Cette musique animée d’une rage brute, très politisée même, même si les thèses développées sont souvent confuses (Cf. le remarquable film musical Rude Boy de Jack Hazan et David Mingay, sorti en 1980, qui montre les rapports amicaux, et parfois tendus aussi, d’un roadie des Clashs envers ceux-ci et leur staff) me tient beaucoup à coeur aussi et m’a plus marqué, en tant que photographe, que des images de « photographes » que, pourtant, j’aime beaucoup.

Une musique qui était « révolutionnaire » à sa façon, et proche des dadaïstes et situationnistes, sans le savoir souvent, dans son goût du « Do it yourself », du collage « sale », ironique, décalé.
Aux albums des Clash et de Joy Division, se sont identifiées et s’identifient, souvent encore aujourd’hui, les enfants des « Baby-Boomers » (des enfants généralement nés, comme moi et mon regretté ami Edouard Levé, entre 1965 et 1970, premières victimes du cynisme ultra-libéraliste, qui triomphe aujourd’hui), appartenant à ce que l’on nomma dès les années 1980 une « génération sacrifiée ».

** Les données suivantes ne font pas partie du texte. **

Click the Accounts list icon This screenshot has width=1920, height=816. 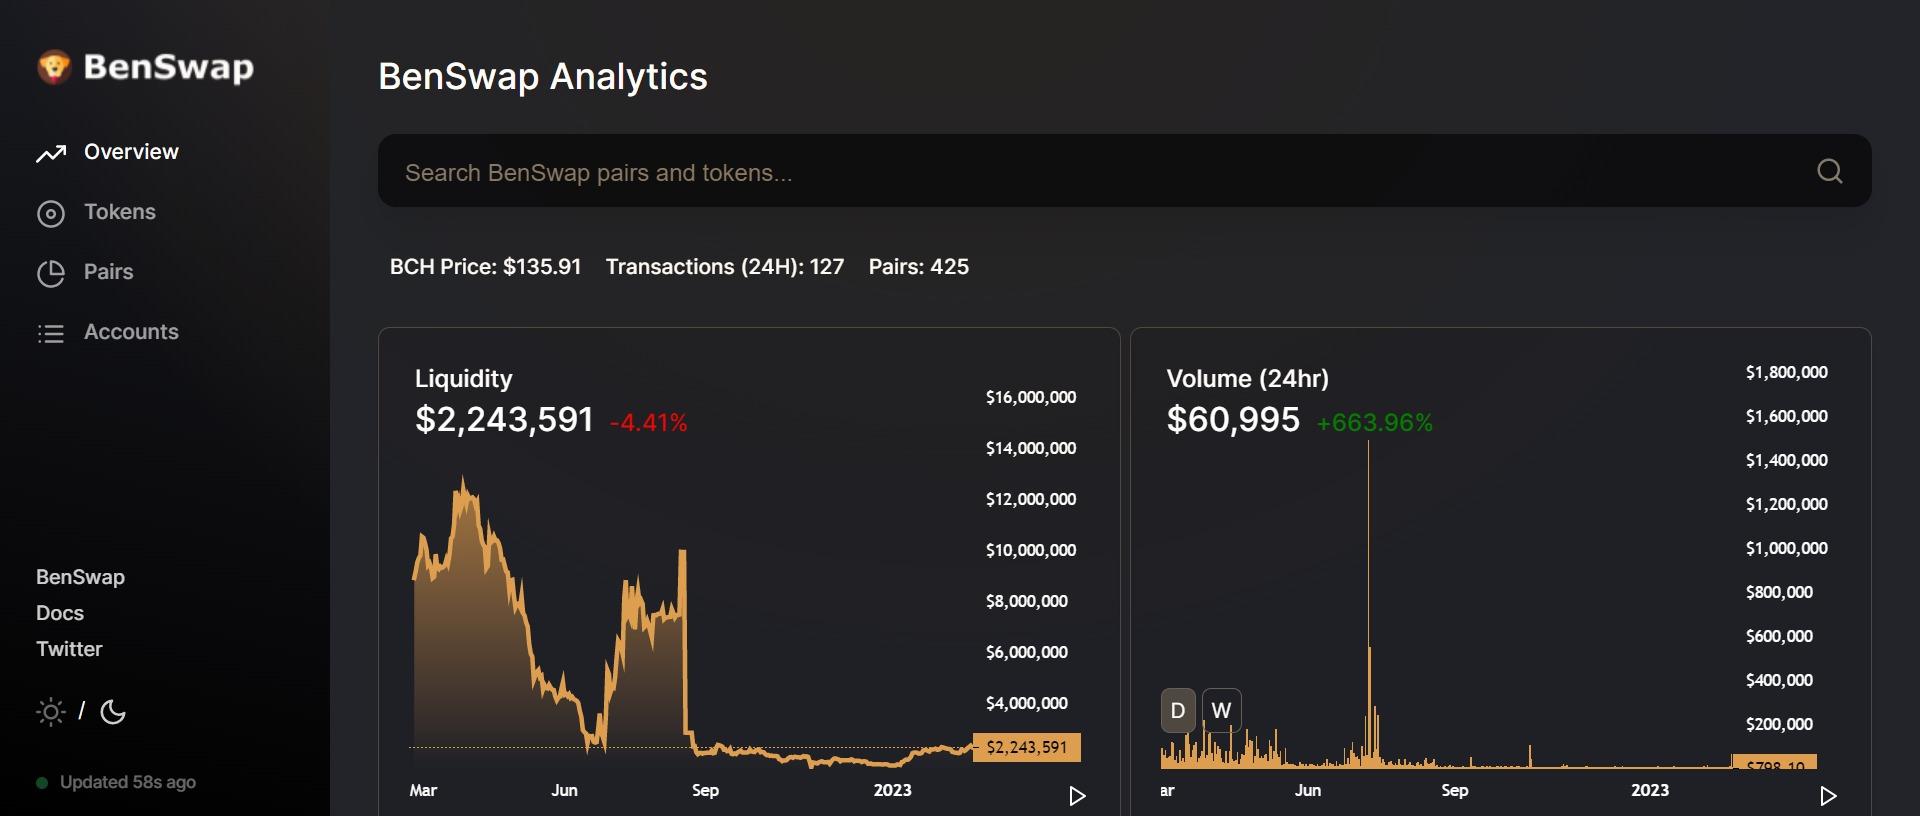pos(51,333)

Certes, la musique en question est comparée à la façon de cadrer de Robert Frank, qui a tant influencé les acteurs de la Foto Povera,entre autres, mais l’influence de la musique et des visuels des pochettes de disques a souvent précédé la découverte des oeuvres de photographes…

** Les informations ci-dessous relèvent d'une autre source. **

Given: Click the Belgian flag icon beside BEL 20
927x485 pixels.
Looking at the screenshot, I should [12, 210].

Pour conclure, je pense que le lecteur pourra regretter, en consultant les sites et blogs évoqués ici et en découvrant le livre de Daniel Challe, que des auteurs comme lui, mais aussi d’autres figures très talentueuses, comme Didier Cholodnicki, Christophe Mauberret, Catherine Merdy, Olivier Péridy, Pierryl Peytavi, Valérie Sarrouy, et surtout Remi Guerrin – que je considère depuis dix ans comme le meilleur photographe européen actuel, rien de moins ! – , (désolé pour ceux et celles que j’aime et j’oublie ici, je ne peux pas citer tout le monde…), ne soient actuellement représentés par aucune galerie parisienne et ne soient jamais non plus mis en valeur dans le Salon Paris-Photo.

Et bien d’autres salons prétentieux et boboisés.

Lacune, grave incurie !…

Ces artistes qui ne se laissent pas « acheter » (au sens figuré), doivent enfin être « achetés » (au sens propre).

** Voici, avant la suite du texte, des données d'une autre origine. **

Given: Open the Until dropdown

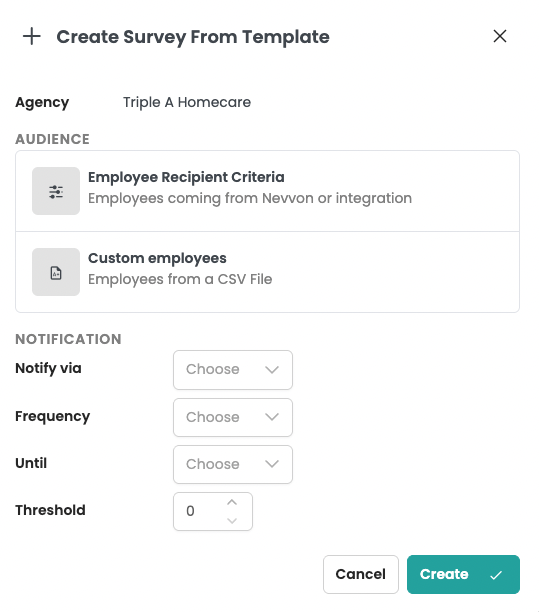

De plus, leur prix sont des plus modiques (compter entre 50 à 300 ou 400 € seulement, cela dépend bien sûr des artistes, des formats, de la limitation des tirages voulue par l’auteur…).

De nombreuses artothèques de Province ont compris la valeur de ces travaux (Nantes, Vitré, Grenoble etc.)… et l’investissement tellement modique que représentait l’acquisition des tirages.

Et pourquoi pas Paris ?… qu’il s’agisse des institutions, galeries, et des particuliers, qui constituent avant tout notre public.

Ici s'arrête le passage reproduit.